Filling inputs. The most important input that influences filling pattern is mold geometry, so an accurate representation is essential. The most important influences on injection pressure are geometry, switch-over from velocity- to pressure-control stages, material viscosity and injection speed (profile or constant).

Geometry. Time is often spent analyzing the results of simulation of an intricate feature only to find that the feature was not modeled correctly. An actual molded part should be reviewed for obvious errors. Tool life also should be considered, since several modifications may have been made. The model used for the injection molding simulation may be from the part design, so the moldmaker’s shrinkage allowance will not be included in any dimensions. Nozzle, runner and gate geometries also are not always included in a simulation model, and these features can have a considerable effect on simulation results, particularly pressure to fill.

Velocity to pressure control transfer. Switch-over from velocity to pressure control is set by screw position or time. The full geometry must be modeled accurately or percent volume filled or automatic options selected. Molding simulation often uses the latter, so it is essential to verify that this is a reasonable approximation of the molding machine’s settings.

Viscosity. When a material is not present in the materials database, it is common practice to choose a material  with a similar melt flow index (MFI) or viscosity, from the same polymer family, with similar filler levels, or from the same manufacturer. A 10-percent difference in filler weight can be expected to yield a 10-percent difference in pressure prediction. However, as much as a 40-percent difference in pressure can be expected with material data from a different manufacturer, because viscosity is also indirectly affected by the material’s thermal properties.

Injection velocity. The correct injection velocity (flow rate profile) also is important. The flow rate used in the simulation can be determined from readings on two cavity pressure sensors. The difference in position between the sensors and the difference in time for the flow to reach each of the sensors is used to determine an injection speed for the simulation. However, injection speed calculated in this way will show poor agreement with measured pressures.

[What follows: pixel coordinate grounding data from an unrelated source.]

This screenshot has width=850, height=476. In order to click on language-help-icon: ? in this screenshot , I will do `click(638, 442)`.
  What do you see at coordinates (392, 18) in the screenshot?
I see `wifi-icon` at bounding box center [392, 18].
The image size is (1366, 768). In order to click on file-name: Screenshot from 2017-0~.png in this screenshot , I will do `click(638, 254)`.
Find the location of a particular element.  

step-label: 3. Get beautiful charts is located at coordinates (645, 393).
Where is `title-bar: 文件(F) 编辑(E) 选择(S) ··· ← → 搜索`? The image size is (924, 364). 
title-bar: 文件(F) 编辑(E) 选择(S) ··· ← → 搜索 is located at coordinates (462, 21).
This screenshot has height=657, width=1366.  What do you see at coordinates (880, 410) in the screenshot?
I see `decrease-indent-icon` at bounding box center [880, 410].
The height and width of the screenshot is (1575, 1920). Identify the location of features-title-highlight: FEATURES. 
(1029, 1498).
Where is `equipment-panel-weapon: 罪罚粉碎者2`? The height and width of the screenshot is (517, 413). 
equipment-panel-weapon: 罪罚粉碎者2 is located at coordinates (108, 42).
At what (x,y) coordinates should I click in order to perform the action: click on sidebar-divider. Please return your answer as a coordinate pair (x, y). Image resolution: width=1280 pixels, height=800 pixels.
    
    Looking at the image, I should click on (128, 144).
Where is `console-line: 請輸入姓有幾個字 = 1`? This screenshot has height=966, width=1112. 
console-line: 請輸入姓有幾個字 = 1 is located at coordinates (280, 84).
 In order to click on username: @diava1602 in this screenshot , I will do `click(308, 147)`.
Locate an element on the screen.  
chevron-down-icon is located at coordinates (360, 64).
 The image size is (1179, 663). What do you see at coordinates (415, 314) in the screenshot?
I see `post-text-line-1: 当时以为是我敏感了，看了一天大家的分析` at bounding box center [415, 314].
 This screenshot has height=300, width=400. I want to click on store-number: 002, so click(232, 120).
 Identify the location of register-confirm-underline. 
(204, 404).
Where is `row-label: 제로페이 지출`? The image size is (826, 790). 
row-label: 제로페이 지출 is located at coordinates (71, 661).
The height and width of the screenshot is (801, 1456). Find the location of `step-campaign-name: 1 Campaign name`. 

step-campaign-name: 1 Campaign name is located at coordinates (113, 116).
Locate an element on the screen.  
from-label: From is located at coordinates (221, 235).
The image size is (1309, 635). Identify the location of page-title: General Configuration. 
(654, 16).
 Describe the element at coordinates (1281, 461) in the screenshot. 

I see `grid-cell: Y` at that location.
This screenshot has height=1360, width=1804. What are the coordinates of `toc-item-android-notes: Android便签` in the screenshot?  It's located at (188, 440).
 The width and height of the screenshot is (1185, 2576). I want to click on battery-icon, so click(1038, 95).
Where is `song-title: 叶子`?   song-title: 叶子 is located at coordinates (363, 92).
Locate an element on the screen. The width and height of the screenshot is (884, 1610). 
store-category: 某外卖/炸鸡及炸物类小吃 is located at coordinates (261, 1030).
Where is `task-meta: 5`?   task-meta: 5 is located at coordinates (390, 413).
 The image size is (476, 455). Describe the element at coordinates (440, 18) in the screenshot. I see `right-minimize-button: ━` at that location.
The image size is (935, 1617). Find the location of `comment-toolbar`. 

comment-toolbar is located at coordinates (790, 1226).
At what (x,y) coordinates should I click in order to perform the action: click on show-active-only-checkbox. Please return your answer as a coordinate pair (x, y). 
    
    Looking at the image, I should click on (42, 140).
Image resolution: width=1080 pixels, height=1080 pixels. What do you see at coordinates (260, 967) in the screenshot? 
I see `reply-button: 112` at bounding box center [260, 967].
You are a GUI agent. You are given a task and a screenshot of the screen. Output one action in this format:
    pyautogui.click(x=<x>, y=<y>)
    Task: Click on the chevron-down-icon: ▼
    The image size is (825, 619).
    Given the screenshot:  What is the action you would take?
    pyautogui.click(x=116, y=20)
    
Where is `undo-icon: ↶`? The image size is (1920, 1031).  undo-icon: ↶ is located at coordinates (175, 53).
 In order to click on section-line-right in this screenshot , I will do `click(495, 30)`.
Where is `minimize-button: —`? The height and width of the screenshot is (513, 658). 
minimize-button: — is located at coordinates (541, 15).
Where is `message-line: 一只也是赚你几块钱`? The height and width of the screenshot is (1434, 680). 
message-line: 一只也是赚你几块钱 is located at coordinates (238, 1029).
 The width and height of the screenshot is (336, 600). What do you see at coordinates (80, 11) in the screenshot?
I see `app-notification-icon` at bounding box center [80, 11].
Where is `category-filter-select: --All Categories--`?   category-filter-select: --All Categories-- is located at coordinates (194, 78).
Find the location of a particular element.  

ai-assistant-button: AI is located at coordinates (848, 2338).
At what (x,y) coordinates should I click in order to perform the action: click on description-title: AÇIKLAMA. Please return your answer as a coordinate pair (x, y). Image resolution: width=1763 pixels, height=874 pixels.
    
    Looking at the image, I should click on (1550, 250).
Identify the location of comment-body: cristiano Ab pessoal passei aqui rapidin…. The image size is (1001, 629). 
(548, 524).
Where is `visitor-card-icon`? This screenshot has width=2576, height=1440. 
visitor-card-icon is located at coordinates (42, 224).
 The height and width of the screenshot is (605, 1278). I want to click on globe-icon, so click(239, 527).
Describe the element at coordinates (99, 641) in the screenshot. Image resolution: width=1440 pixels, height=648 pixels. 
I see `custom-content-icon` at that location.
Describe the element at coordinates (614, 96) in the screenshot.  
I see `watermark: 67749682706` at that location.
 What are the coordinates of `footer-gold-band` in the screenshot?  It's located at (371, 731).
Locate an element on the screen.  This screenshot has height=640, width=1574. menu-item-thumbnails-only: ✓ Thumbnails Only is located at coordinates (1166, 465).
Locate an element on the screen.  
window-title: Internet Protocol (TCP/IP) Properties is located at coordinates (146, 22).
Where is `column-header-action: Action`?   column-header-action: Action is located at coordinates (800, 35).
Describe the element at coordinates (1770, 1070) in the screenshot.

Packing/holding pressure. There are many built-in features to ease injection molding simulation, such as a default automatic packing/holding pressure profile that uses 80 percent of the maximum injection pressure for 10 seconds. The actual pressure profile is often overlooked.

Benchmarking of injection molding simulation requires a systematic approach to eliminating problems after comparing simulation with molding practice. Therefore, when comparing simulation results to those obtained on the molding machine, it’s essential to pay attention to the factors that may cause errors: machine capabilities and response time; material preparation, characterization and stability; measurement methods (pressure or deflection); geometry inaccuracies; process setting variations; and inputs to simulation software.

Even without perfect agreement, simulation can provide great insight into performance sensitivities to process, geometry and material that can then be used by engineers to improve product design and process settings for actual production.